## BEGIN QUOTED PASSAGE
If Resolution 1 is passed, the issue of the Tranche 1 Shares will be excluded from calculating the Company’s 15% limit in ASX Listing Rule 7.1, effectively increasing the number of equity securities the Company can issue without Shareholder approval over the 12-month period following the date of issue of the Tranche 1 Shares.

If Resolution 1 is not passed, the issue of the Tranche 1 Shares will be included in calculating the Company’s 15% limit in ASX Listing Rule 7.1, and will continue to restrict the number of equity securities the Company can issue without Shareholder approval over the 12-month period following the date of issue of the Tranche 1 Shares.

Resolution 1 is an ordinary resolution.

3.2 Information required by ASX Listing Rule 7.5

ASX Listing Rule 7.5 sets out the requirements for notices of meeting at which Shareholder approval is sought for the purposes of ASX Listing Rule 7.4.

9

For the purposes of ASX Listing Rule 7.5 the Company notes as follows:

  • (a) The Tranche 1 Shares were issued to Carnarvon who is not a related party of the Company, nor, at the time of issuing the Tranche 1 Shares, a party to whom ASX Listing Rule 10.11 would apply.

  • (b) The Tranche 1 Shares are fully paid ordinary shares issued on the same terms and conditions as the Company’s existing Shares.

  • (c) A total of 430,157,416 Shares (ie. the Tranche 1 Shares) were issued on 25 July 2025 pursuant to ASX Listing Rule 7.1.

  • (d) The Tranche 1 Shares were issued at a price of $0.12 per Share.

  • (e) The funds raised from the issue of the Tranche 1 Shares will be used as set out in Section 2.4.
## END QUOTED PASSAGE
## BEGIN MATERIAL TO PROCESS
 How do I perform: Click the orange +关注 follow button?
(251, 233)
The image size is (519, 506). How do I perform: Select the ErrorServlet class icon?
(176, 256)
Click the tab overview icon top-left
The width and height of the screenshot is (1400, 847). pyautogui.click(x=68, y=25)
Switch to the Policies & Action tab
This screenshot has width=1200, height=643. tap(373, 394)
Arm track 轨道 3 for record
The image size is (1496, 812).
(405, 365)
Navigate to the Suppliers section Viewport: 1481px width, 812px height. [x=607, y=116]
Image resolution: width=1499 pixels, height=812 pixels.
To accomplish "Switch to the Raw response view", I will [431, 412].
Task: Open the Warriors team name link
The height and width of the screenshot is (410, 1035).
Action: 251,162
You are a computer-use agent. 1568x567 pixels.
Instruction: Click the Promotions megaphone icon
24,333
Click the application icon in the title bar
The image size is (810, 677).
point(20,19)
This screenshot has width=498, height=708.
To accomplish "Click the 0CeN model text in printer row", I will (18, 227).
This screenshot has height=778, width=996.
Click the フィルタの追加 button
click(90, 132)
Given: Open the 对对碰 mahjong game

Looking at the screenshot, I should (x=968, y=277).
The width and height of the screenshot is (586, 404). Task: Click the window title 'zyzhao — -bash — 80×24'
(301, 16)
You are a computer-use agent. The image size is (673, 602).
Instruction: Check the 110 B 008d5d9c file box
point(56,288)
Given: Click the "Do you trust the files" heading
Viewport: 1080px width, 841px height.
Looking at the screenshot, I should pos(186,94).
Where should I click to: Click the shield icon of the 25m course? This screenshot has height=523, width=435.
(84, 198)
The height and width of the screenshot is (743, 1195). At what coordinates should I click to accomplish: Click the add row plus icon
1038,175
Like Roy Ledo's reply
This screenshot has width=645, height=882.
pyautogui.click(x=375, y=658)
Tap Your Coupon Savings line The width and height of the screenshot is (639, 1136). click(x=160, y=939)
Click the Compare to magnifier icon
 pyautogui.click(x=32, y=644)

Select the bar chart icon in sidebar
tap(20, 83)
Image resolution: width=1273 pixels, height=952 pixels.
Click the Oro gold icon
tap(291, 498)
## END MATERIAL TO PROCESS
**WORK TO DO:**
1 – How many lines in the rows contain the word "Viewport"? Case counts, and the reply should be the number alone.
2 – Carry on the notice about the Tranche 1 Shares from its final line.

**WRITTEN RESPONSES:**
1 – 2

2 –
  • (f) The Tranche 1 Shares were issued under the Subscription Agreement.[7]

  • (g) A voting exclusion statement is set out in the Notice of Meeting, under Resolution 1.

3.3 Effect on the capital of the Company

The Tranche 1 Shares, for which approval and ratification is sought under Resolution 1, comprise 13.04% of the Company’s non-diluted issued capital (based on the number of Shares on issue as at the date of this Notice).

Please refer to Section 2.3 for further information on the effect of the Tranche 1 Shares on the capital of the Company.

3.4 Board recommendation

The directors of the Company consider that the ratification of the prior issue of Tranche 1 Shares is appropriate and reasonable as it provides the Company with the flexibility to issue additional equity securities in the future using its ASX Listing Rule 7.1 capacity without enduring the administrative burden of seeking Shareholders’ approval by way of general meeting. On this basis, the Board unanimously recommends that Shareholders vote in favour of Resolution 1.

The Chair intends to vote undirected proxies (where the Chair has been appropriately authorised) in favour of Resolution 1.

4. Resolution 2: Approval of the issue of Tranche 2 Shares

As outlined in Section 2, subject to the Company obtaining prior Shareholder approval, the Company intends to issue up to an additional 313,351,330 Shares at $0.12 per Share to raise approximately $36 million (before costs) as the Tranche 2 Placement.

As at the date of this Notice of Meeting, Carnarvon has a relevant interest in 13.04% of the Shares in the Company and has nominated William Barker as a Director of the Company pursuant to Carnarvon’s right under the Subscription Agreement.[8] Accordingly, Carnarvon is a person to whom ASX Listing Rule 10.11.3 applies (see below).

This Resolution 2 seeks Shareholder approval pursuant to ASX Listing Rule 10.11 for the issue of up to 313,351,330 Shares, comprising the Tranche 2 Shares.

Further details regarding the number of Tranche 2 Shares are set out in Section 2.2.

4.1 ASX Listing Rule 10.11

ASX Listing Rule 10.11 provides that unless one of the exceptions in ASX Listing Rule 10.12 applies, an entity must not issue or agree to issue equity securities to:

10.11.1 a related party;

7 Refer to Schedule 1 for a summary of the key terms of the Subscription Agreement and the Company’s notice of initial substantial holding dated 25 July 2025 to view the Subscription Agreement in full.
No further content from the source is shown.